| Material supplied |
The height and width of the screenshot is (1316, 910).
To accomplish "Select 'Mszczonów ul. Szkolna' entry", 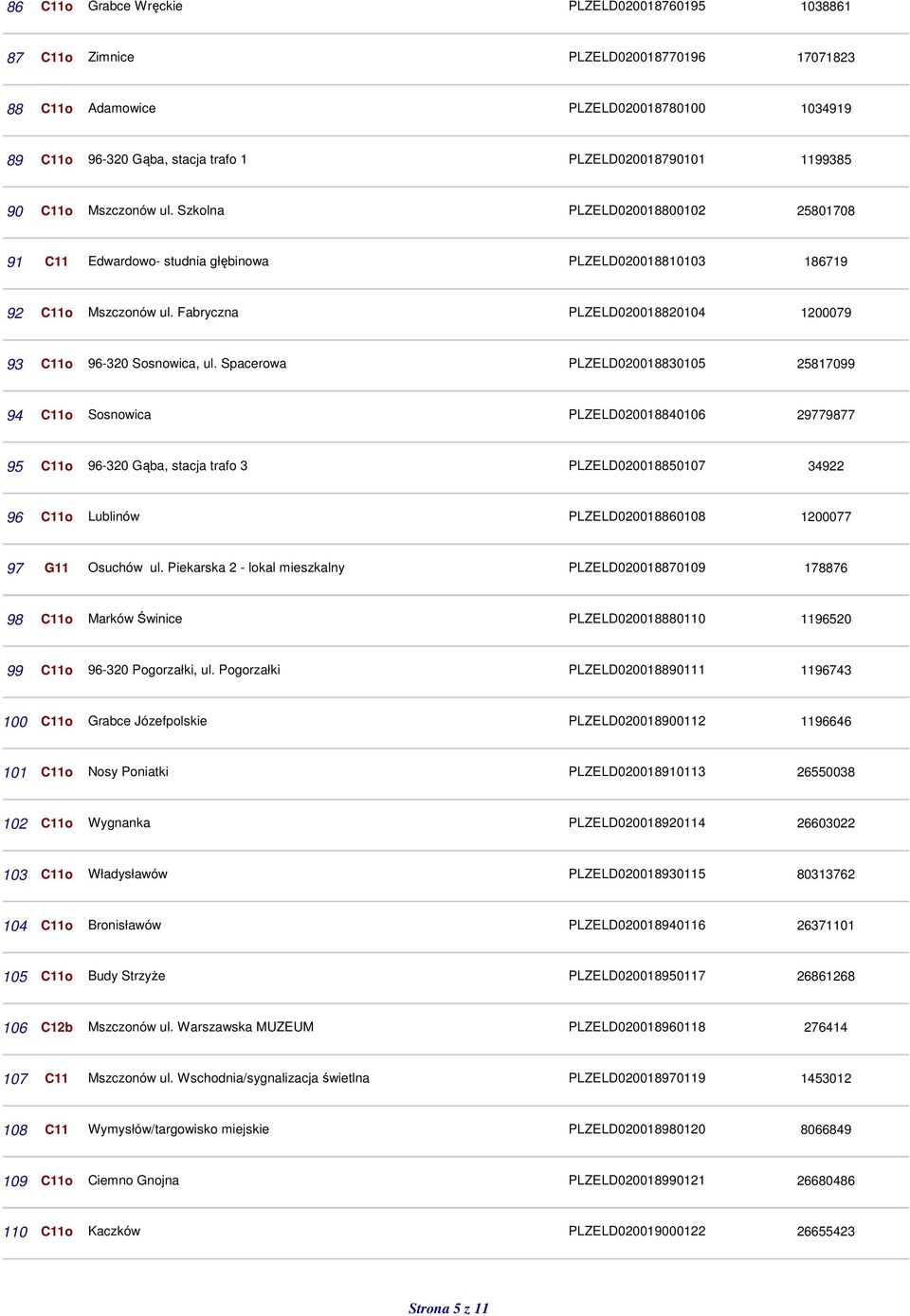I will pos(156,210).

...

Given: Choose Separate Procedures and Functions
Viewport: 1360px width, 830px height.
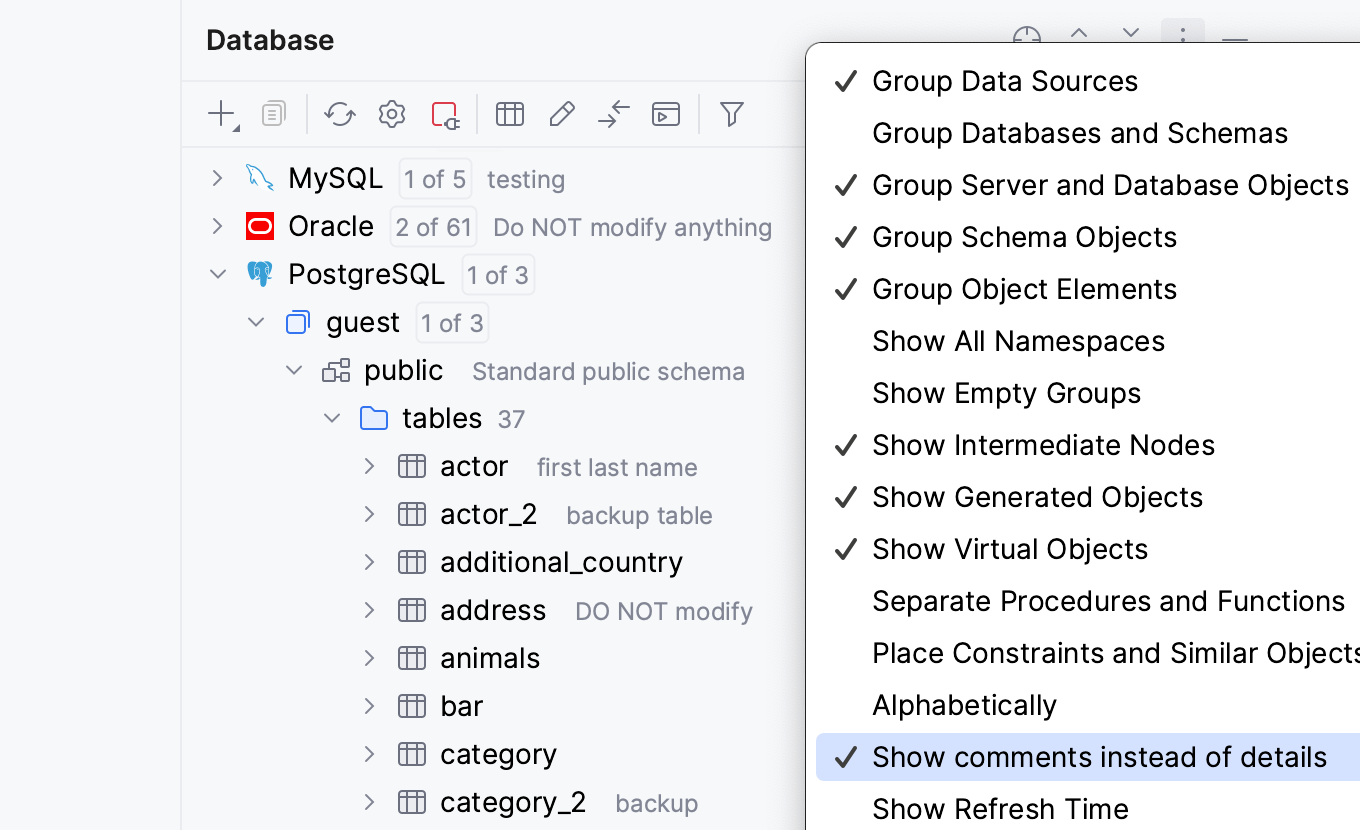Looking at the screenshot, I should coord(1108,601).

--

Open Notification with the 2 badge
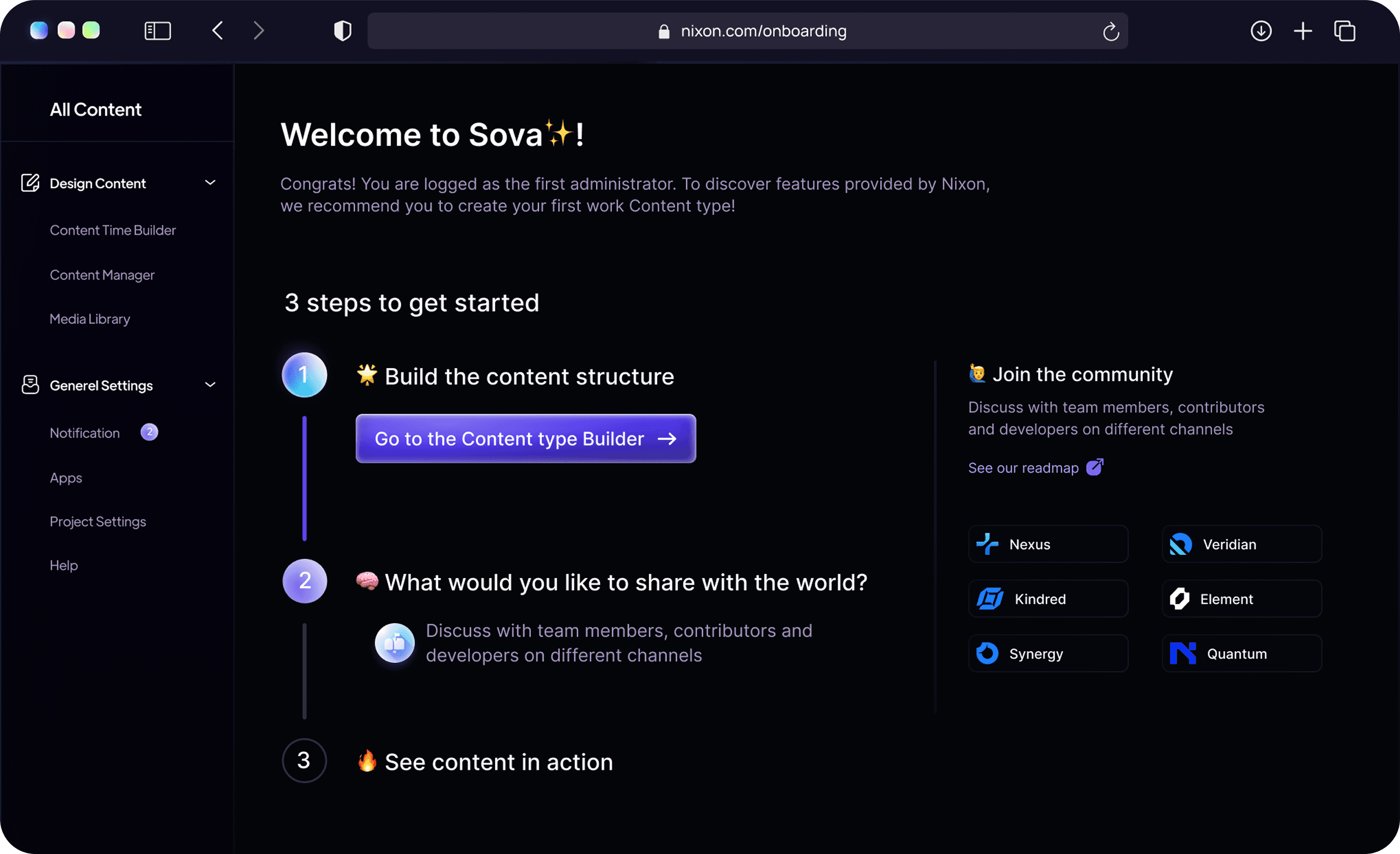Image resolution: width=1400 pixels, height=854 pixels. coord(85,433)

| Exercise requirements |
Rewrite the items from the line containing "Given: Choose Separate" down through the line containing "Looking at the", putting "Display area" in place of "Viewport" and changing nothing else. Omit the pictures.

| Response to this exercise |
Given: Choose Separate Procedures and Functions
Display area: 1360px width, 830px height.
Looking at the screenshot, I should coord(1108,601).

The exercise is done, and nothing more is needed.